Doruk'un bana söylediği o güzel söz karşısında benim ona cevap verişim yoktu evet ona bir cevap veremedim.

Sadece ona sıkı bir şekilde sarıldım tabii göz yaşı dökerek. Duygulandım ne yapayım. Ortam çok güzel ve o da böyle güzel konuşunca ağladım tutamadım kendimi. Hem mutluluktan ağlıyorum ben. Kimse bir şey diyemez. Ben mutluyum artık ağladığım günler geride kaldı.

Abim! Olacak şahsiyet peşimi bıraktı artık...yani sanırım. Eğer bırakmasaydı beni bulur götürürdü.

"Hadi ama umudum...Sen ağla diye de demedim ben."

Konuşmasını bitirince gözümün yaşını sildi. Şuan sadece ağlamıyorum, gülüyorum,titriyorum, heyecanlıyım, ya mutluyum ben mutluyum. Ben ya ben...İlk defa mutluluktan ağlıyorum.

"Ama bu göz yaşı mutluluktan... Bırak da ağlayayım."

"Ben senin göz yaşı dökmeni istemiyorum."

"Mutluluktan olsa da mı?"

"Evet mutluluktan olsa bile...Ağlama"

Gözümün yaşlarını sildim hemen. O istemiyorsa ağlamam. Ben onun üzülmesini istemiyorum. Hele ki benim yüzümden üzülmesini asla istemiyorum.

''Gel hadi oturalım.''

Dansın ve şarkının bitmesine rağmen hala ayaktaydık. Masaya ilerleyip sandalyeyi çekip oturduk. Masa da vişneli meyve suyu vardı. Bu benim en sevdiğim meyve suyuydu. Doruk bunu unutmamış...Ki seven insan zaten sevdiği kişinin hiç bir özelliğini unutmaz ki yani neyi sevip neyi sevmediğini.

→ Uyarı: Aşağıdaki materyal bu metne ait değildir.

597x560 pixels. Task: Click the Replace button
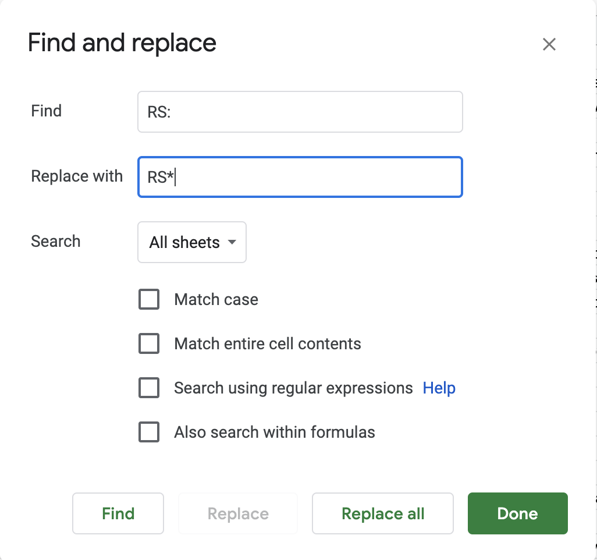[x=237, y=513]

************************************************************************

Bir şeyler yedik, içtik, eğlendik, güldük...Beni güldüren bu insan bugün bir başkaydı...Daha çok güldürmüştü bu bana yaptığı ilk romantik bir andı. Bugünün tarihi asla aklımdan çıkmayacak. NİSAN AYININ 22'Sİ SAAT 11.50.

''Umudum.''

''Efendim umudum.''

''Merak ettiğim bir şeyi sormak istiyorum.''

''Sor hayatım.''

Ay ne dedim ben az önce..Ağzımdan bir anlığına çıktı. Elimle ağzımı kapattım sanki kötü bir şey demişim gibi...Doruk ise gülüyordu hoşuna gitti mi ki? Ya gitmediyse ? Of Allah'ım ya...Ben o kelimeyi nasıl dediğimi düşünürken Doruk konuşmaya başladı.

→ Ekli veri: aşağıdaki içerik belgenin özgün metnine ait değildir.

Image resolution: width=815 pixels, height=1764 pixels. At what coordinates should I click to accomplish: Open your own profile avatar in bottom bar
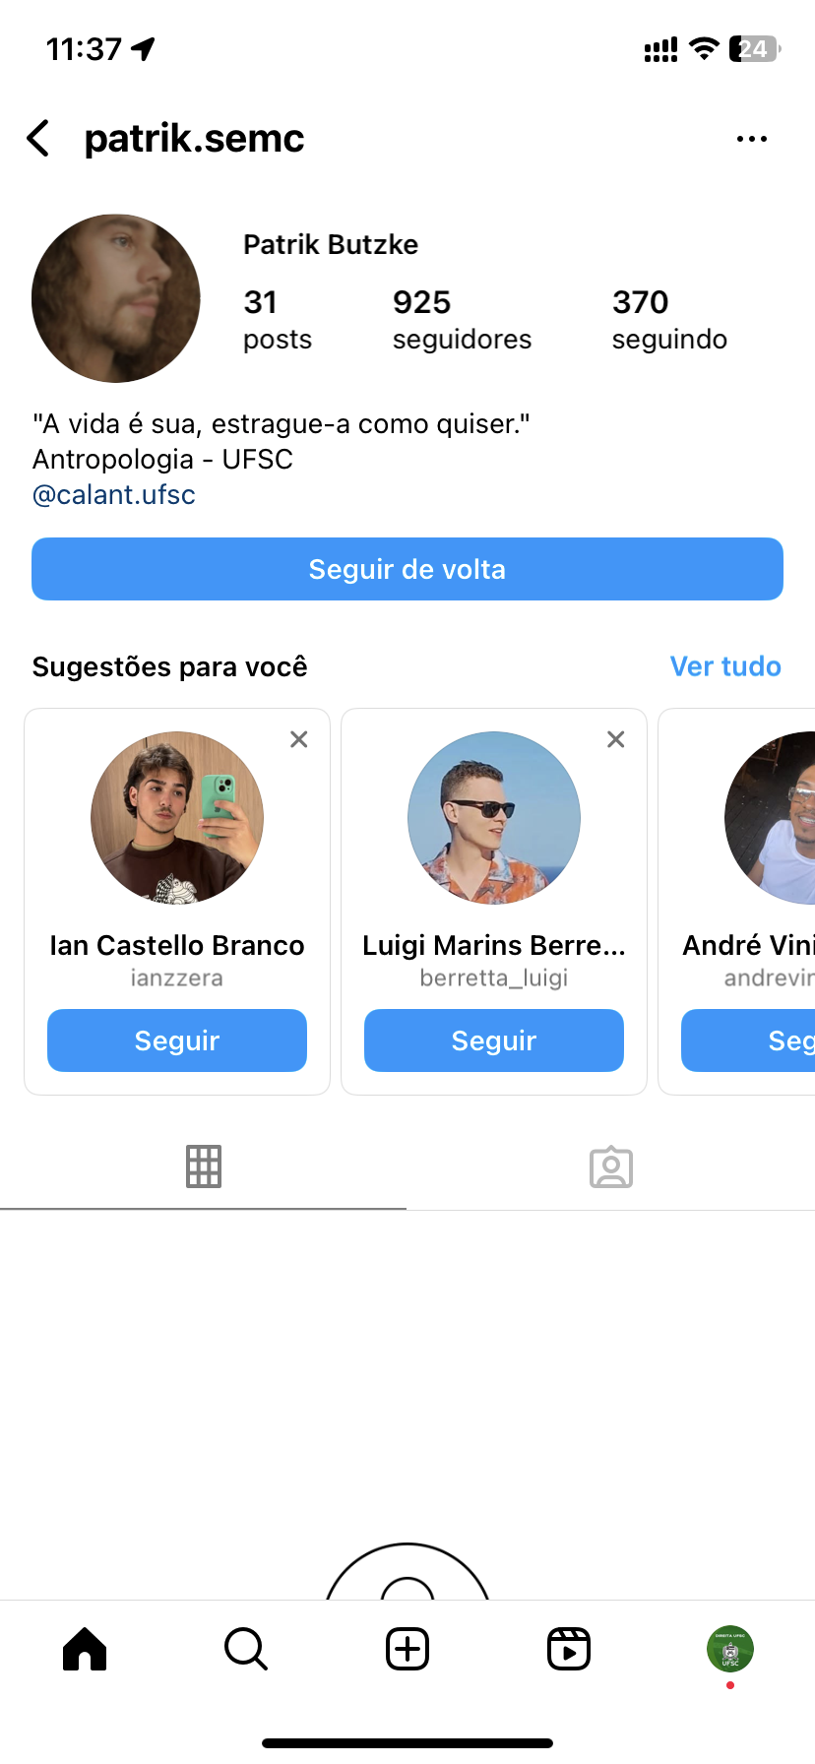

''Ne güzel dedin sen öyle'' o bunu dediği zaman ben sadece gülerek karşılık verdim. Ne diyebilirim ki ama değil mi? Yeteri kadar utandım zaten.

''Bir daha söylesene?''

Geçekten mi? Ay ama ben utanırım ki. O bir anlığına çıkmıştı ağzımdan. 'ya kızım senin sevgilin o, böyle güzel cümleler gayet normal değil mi? Ne diye ay uy diyorsun.' Sevgili çirkef iç sesim ben burada kalpten gidiyorum sen ne diyorsun ya. Ben şuan utanıyorum ve çok heyecanlıyım kalp atışım hızlanıyor.

Doruk söylemeyeceğimi anlamış olmalı ki başını benden denize çevirdi. Kırıldı mı ki? Ben niye söylemedim? Söylesem mi ki? Hem o benim sevgilim değil mi niye söylemiyorum...Söylemeliyim.

''Hayatım bana soru soracaktın.'' Dedim ya ben utansam da dedim. Doruk da duyduğu zaman başını bana çevirdi.Gülüyordu, gülüyordum...Mutluydu, Mutluydum.

''Soracağım..Bana nasıl aşık oldun.''

''Sana nasıl aşık oldum...Sana çok güzel aşık oldum. Benimle ilgilenmen benim çok hoşuma gidiyordu . Her seferinde çok iyi arkadaş edinmişim diye söylerdim kendime.